The Lathe of Heaven stars Bruce “Willard” Davison as a troubled citizen of near-future Portland (Le Guin’s home city), a suicide attempt survivor who’s assigned to a “voluntary therapy clinic” to assess the mysterious sleep disorder that’s tanking his mental health.  He’s isolated by his suffering, since he is being plagued by phenomenon he describes as “effective dreams”: dreams that alter the fabric of reality in waking life, unbeknownst to everyone but him.  Against all odds, the patient convinces his new sleep therapist that the “effective dream” phenomenon is real in just a few sessions, but instead of working towards a cure, the doctor immediately exploits his fantastical power.  Using suggestive hypnosis, the therapist influences the content of his patient’s dreams, attempting to improve society and the planet through the unwieldy power.  After a couple minor successes transforming the famously rainy city of Portland into “The Sunshine City” and dreaming his way into a bigger office, the therapist quickly starts dreaming bigger – to the entire world’s peril.  His patient effectively has a cursed Monkey’s Paw for a brain, leading to a series of Twilight Zone style ironies in dreams fulfilled.  Dreaming the planet’s relief from over-population leads to genocide.  Dreaming for world peace leads to global suffering under alien invaders.  Dreaming the end of racism leads to oppressive cultural homogenization; etc.

There’s an overt philosophical conundrum at the heart of Le Guin’s story, stemming specifically from her interest in Taoism.  Although the therapist is relatively well-intentioned in his efforts to improve the world by exploiting his patient’s effective dreams, he’s constantly violating the natural flow of life & the universe, suffering grand-scale consequences for the transgression.  The dreamer, by contrast, is much better suited to a proper Taoist lifestyle, gradually accepting that there is no grand purpose or meaning to Life, explaining to his doctor, “It just is.”  The philosophical clash between those opposing forces would only be enough material to cover an hour-long block of Outer Limits, though, so it’s for the best that Loxton & Barzyk bring some much-needed visual flair to the dream sequences & sleep study experiments to translate Le Guin’s written ideas into cinema.  The directors’ video art psychedelia shines through on the display screens of the retro-futurist lab equipment and in the film-negative illustrations of invading UFOs.  It’s an effect that’s only been amplified by the film’s degenerated imagery.  Since its original production materials were lost, its most current DVD prints were remastered from time-damaged video elements – leaving it with a “ghosting” effect that smears all rapid movement onscreen in a transparent trail.  That would be a frustrating limitation in most archival contexts, but it’s appropriate to the film’s deliberately dreamlike visual style in this particular instance.

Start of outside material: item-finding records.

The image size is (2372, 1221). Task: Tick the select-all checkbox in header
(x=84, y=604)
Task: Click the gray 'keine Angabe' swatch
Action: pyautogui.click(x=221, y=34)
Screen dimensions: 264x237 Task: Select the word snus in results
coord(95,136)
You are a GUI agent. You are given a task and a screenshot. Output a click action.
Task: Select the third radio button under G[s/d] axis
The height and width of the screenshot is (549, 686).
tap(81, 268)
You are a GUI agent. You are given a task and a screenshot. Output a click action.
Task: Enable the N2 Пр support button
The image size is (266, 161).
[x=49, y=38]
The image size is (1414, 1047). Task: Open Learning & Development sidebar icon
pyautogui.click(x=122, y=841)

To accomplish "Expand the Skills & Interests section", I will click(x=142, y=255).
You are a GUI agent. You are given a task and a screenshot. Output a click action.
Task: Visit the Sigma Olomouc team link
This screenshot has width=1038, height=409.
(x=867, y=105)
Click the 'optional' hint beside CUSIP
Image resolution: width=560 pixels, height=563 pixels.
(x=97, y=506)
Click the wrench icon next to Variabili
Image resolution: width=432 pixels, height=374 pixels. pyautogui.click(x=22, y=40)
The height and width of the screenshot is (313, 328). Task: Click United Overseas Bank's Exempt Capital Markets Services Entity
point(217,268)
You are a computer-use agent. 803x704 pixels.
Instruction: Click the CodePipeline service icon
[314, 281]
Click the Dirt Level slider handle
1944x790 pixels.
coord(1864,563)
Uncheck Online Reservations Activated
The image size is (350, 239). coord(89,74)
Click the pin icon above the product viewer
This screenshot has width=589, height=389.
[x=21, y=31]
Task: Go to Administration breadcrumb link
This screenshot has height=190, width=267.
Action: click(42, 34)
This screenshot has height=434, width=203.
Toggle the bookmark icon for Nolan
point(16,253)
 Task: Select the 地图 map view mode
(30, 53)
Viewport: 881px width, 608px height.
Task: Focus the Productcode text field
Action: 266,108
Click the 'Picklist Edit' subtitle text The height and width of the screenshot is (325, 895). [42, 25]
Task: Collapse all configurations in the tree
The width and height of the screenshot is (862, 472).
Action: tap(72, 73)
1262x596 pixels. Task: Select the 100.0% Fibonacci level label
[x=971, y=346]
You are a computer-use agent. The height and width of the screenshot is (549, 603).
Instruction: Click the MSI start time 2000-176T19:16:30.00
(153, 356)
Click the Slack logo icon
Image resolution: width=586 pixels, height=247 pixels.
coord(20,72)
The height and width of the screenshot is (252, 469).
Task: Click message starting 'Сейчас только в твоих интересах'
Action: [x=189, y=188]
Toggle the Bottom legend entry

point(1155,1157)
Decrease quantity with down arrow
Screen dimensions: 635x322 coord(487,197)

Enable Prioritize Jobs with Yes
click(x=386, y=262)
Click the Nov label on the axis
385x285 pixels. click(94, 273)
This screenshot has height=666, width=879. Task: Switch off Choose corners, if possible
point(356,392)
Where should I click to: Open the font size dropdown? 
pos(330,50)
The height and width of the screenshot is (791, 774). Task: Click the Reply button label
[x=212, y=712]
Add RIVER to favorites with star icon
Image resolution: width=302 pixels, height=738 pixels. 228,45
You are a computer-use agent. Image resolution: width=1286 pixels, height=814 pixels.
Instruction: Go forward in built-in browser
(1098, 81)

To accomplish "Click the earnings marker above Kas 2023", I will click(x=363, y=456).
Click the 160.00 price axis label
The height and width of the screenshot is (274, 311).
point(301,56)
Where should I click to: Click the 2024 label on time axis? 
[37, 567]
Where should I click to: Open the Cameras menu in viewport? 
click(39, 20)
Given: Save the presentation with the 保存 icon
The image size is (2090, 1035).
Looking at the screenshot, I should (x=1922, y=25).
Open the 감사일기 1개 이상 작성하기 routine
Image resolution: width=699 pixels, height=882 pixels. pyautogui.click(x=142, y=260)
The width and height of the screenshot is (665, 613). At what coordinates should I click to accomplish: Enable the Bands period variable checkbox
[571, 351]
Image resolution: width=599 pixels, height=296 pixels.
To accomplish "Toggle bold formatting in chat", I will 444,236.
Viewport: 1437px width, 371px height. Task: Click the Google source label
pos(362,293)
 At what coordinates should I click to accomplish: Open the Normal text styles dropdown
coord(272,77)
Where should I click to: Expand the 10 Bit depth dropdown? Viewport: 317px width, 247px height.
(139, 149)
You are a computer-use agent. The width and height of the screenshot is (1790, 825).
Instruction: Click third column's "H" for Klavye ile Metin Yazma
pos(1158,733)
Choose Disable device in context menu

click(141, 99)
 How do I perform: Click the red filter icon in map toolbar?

Truth be told, The Lathe of Heaven is more “great for a TV movie” than it is great for a movie-movie.  There are a few flashes of brilliance in its planetarium laser shows, its stage-bound visualization of a global plague, its Ed Woodian stock footage of jellyfish & space rockets, and its stunning montage of Portland landscapes warped by their reflection in skyscraper windowpanes.  Otherwise, the production is glaringly limited by its Public Access TV production budget, and so it’s most commendable for the imaginative & philosophical strengths of Le Guin’s writing.  The most you could say of the 1980 Lathe of Heaven as an art object is that it lands as a more level-headed, made-for-TV version of Ken Russell’s much wilder Altered States, which happened to be released the same year.  Otherwise, it’s a scrappy, serviceable illustration of its much more substantial source text.  That service just can’t be overvalued in this case, since the text’s author is so greatly talented and so strangely underadapted, with only a few relatively puny competitors, all devoid of any discernible visual style.